Forçado a sair do mercado na China, um livreiro vira a página

De palestras sobre questões sociais a tópicos como constitucionalismo e religião, o livreiro Yu Miao queria que a Livraria Jifeng em Xangai fosse um lugar para discussões públicas.

“Mas alguns tópicos são considerados tabu e delicados para serem discutidos em espaços públicos”, disse ele à AFP sobre a loja que foi efetivamente forçada a fechar na China em janeiro de 2018.

Anos depois, a Jifeng iniciou um novo capítulo como JF Books em Washington, uma fonte rara de volumes em língua chinesa na capital dos EUA, abrangendo tudo, desde sociologia até estudos sobre a China.

A livraria surgiu na China em 1997, com até oito lojas na cosmopolita Xangai em seu auge.
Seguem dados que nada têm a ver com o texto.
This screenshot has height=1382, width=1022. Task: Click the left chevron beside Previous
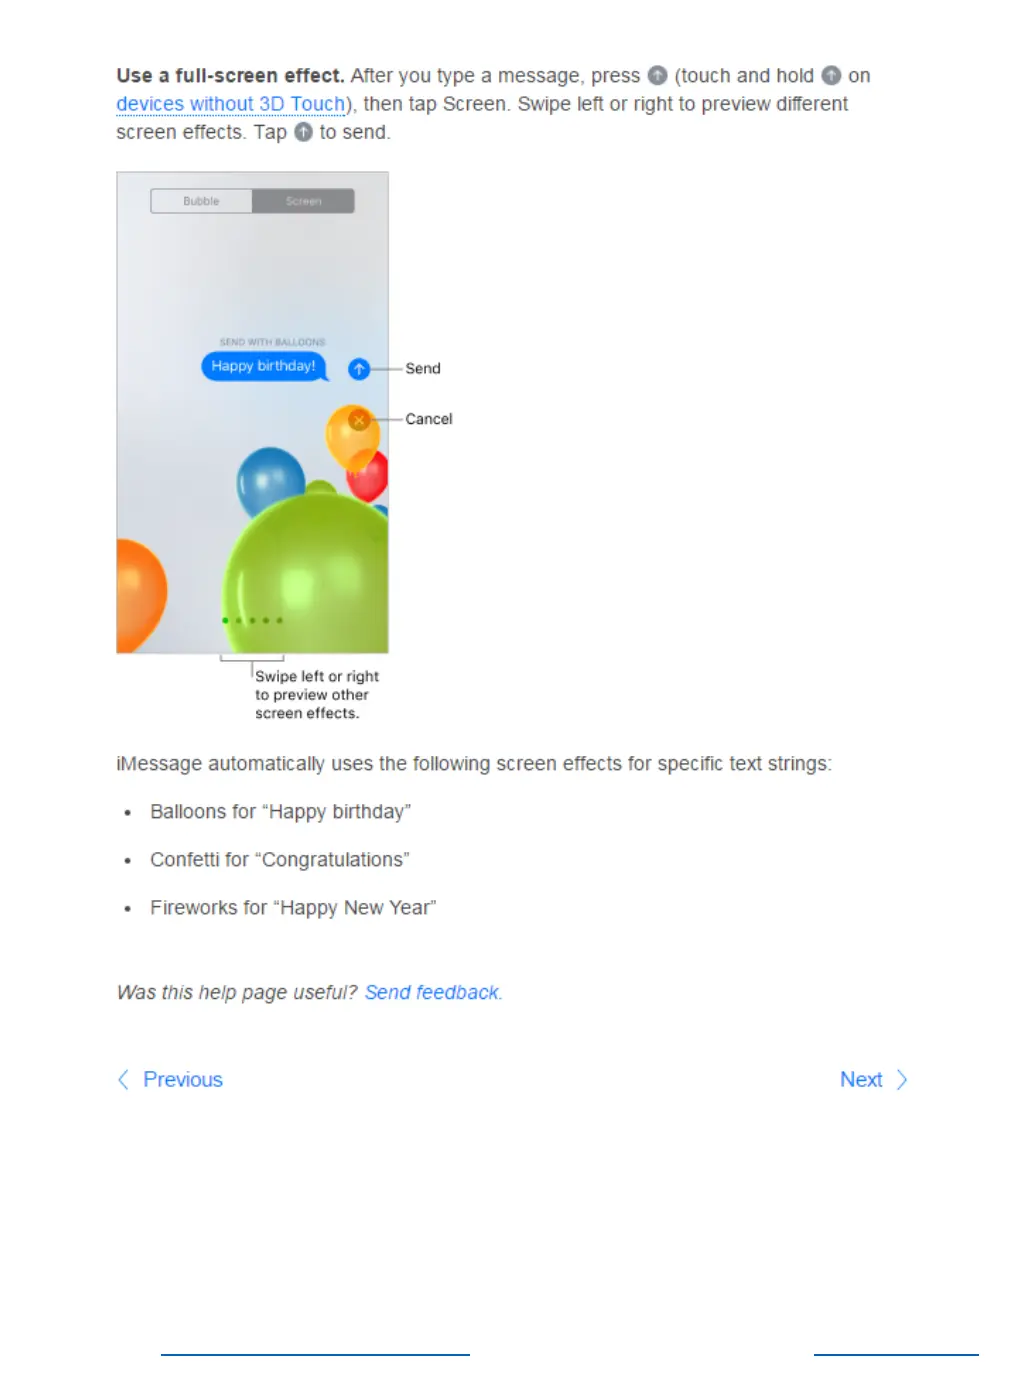(x=123, y=1080)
Mas, à medida que Pequim reforçou as restrições a livreiros e acadêmicos na última década, a loja passou a ser alvo de maior escrutínio.

As autoridades criaram obstáculos à organização de eventos sobre temas como feminismo, constitucionalismo e religião — às vezes notificando a loja que certos seminários precisavam ser cancelados.

“Não queríamos ter nenhum tópico tabu ou autolimitação”, disse Yu, acrescentando que os assuntos foram escolhidos por sua importância.

A loja não permitiu que suas decisões fossem afetadas por preocupações com possíveis interferências, acrescentou Yu, que assumiu o negócio de seu fundador em 2012.

Ele se lembra de ter ficado encantado ao ver que a maioria dos participantes dos seminários eram jovens.

Quando as luzes se apagaram na Livraria Jifeng em uma de suas últimas noites de operação na China, os clientes ficaram e cantaram no escuro; a história da loja está exposta nas paredes de sua nova loja, em Washington

Desenhou ANGERER

Mas a Jifeng sofreu cada vez mais pressão para cancelar eventos e, em 2017, teve problemas para renovar seu contrato de locação.

“Você percebe que seu espaço de sobrevivência está diminuindo”, disse Yu.

Naqueles anos, ele acrescentou, outras publicações, mídia independente e instituições culturais também fecharam devido ao escrutínio.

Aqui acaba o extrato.